Random "failed to retrieve" error in streaming scenario

Hello Ragnar,
thank you for the quick response.
Let me try to wrap up the architecture behind my project. The general exercise is to create a real time backend with stream processing to aggregate any kind of data.
My data generator is a self designed pos application which sends out transaction data, this goes through a traefik loadbalancer to validation api, to check the schema and do some corrections on data (ex. track if item price sum up to total price). The validation service just let through the validated data and this is send to a solace topic. Behind that topic is a queue. From that queue I receive the data in a solace consumer and emit the data to my apache flink job (which doesnt work atm, also tried it with bytewax).
self designed pos application: scaled to 5 replicas in docker compose setup

loadbalancer traefik: just one

validation service: scaled to 5 replicas in docker compose setup

solace consumer and therefore the flink job: just one, task manager has parallelism to 4 and 2 replicas with 2 numOfTask each.
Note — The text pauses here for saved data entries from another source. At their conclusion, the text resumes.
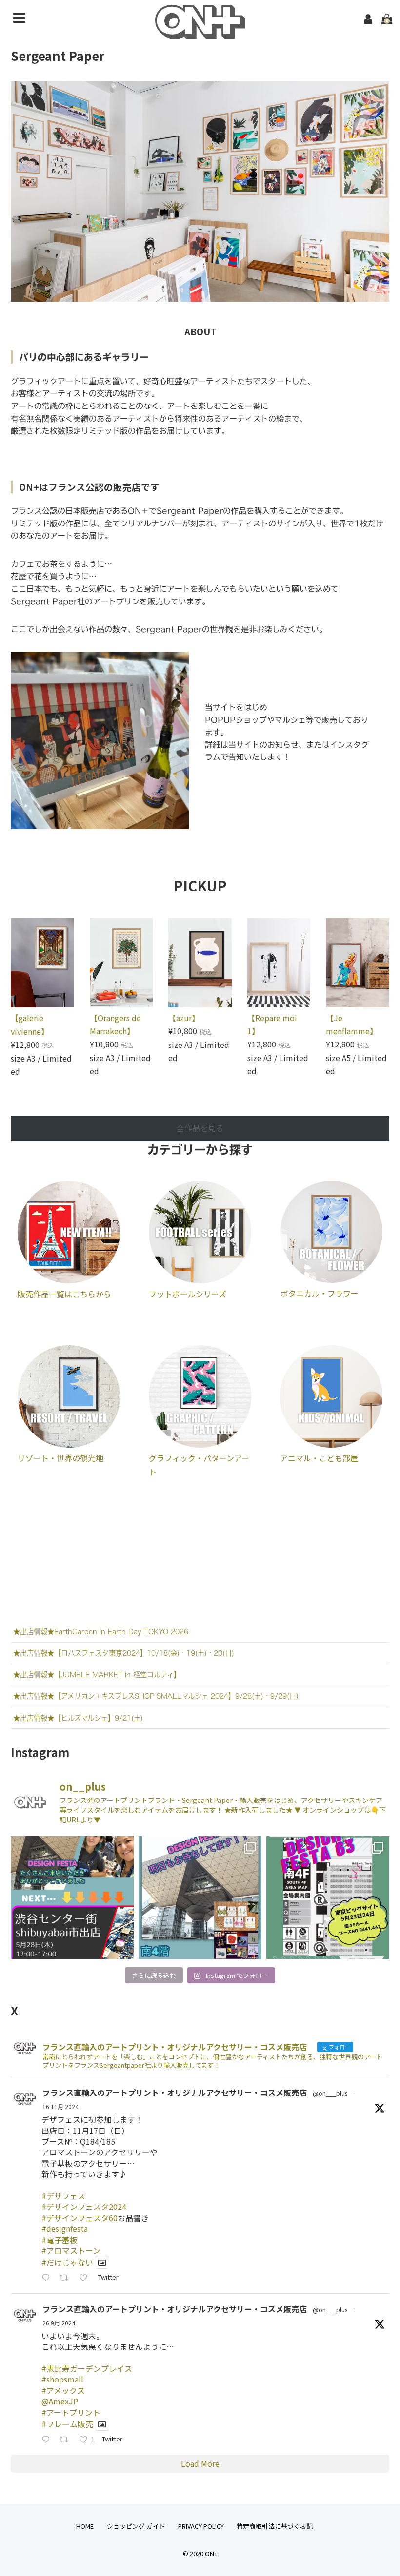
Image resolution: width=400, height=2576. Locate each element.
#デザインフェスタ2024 (83, 2206)
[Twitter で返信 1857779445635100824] (48, 2277)
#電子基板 (59, 2240)
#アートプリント (70, 2412)
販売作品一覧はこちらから (64, 1293)
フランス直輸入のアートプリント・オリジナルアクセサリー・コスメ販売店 (174, 2092)
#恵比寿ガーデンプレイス (86, 2368)
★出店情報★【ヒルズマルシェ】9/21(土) (78, 1718)
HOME (85, 2526)
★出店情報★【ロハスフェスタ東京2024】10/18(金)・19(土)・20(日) (123, 1653)
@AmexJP (59, 2401)
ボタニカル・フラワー (319, 1293)
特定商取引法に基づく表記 (275, 2526)
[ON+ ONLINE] (200, 32)
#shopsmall (62, 2379)
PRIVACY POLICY (201, 2526)
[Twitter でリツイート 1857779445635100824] (67, 2277)
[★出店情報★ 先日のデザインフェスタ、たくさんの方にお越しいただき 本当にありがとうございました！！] (72, 1897)
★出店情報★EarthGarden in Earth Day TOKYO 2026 (100, 1631)
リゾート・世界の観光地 (60, 1458)
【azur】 (184, 1018)
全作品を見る (200, 1128)
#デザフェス (63, 2196)
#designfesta (64, 2228)
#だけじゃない (67, 2262)
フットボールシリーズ (187, 1293)
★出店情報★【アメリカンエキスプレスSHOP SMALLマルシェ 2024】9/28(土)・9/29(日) (156, 1696)
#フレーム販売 (67, 2424)
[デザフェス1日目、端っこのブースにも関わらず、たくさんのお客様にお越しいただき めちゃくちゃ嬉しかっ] (200, 1897)
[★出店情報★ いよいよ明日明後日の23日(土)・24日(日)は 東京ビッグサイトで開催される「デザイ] (327, 1897)
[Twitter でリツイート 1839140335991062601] (67, 2439)
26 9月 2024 (58, 2323)
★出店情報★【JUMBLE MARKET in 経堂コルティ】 (96, 1674)
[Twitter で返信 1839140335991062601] (48, 2439)
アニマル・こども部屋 (319, 1458)
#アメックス (63, 2390)
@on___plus (330, 2093)
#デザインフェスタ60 (79, 2218)
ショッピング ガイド (136, 2526)
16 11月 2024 (60, 2106)
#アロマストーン (70, 2250)
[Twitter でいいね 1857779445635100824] (86, 2277)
All services are written in python, for flink I use pyflink as the bridge to the underlying java components.

The Solace Producer and Solace Consumer are also created in python (SMF) and had the Solace HowTo GitHub as reference.
As for now the complete pipeline is just passing through data, because the flink job has some interruptions and do nothing. I tried to check on this, and it could be that the resulting errors I received are tracked back to the flink job, that is interrupting and not receiving the messages in the right way (No good ACK work by me). That maybe it could result in a scenario where the flink job got duplicates in some way and due to error throwback the broker acts like you see in my errors. (Just a guess, but maybe it helps)

Hope I could bring some light in this,

if you need more - let me now

BR Jonas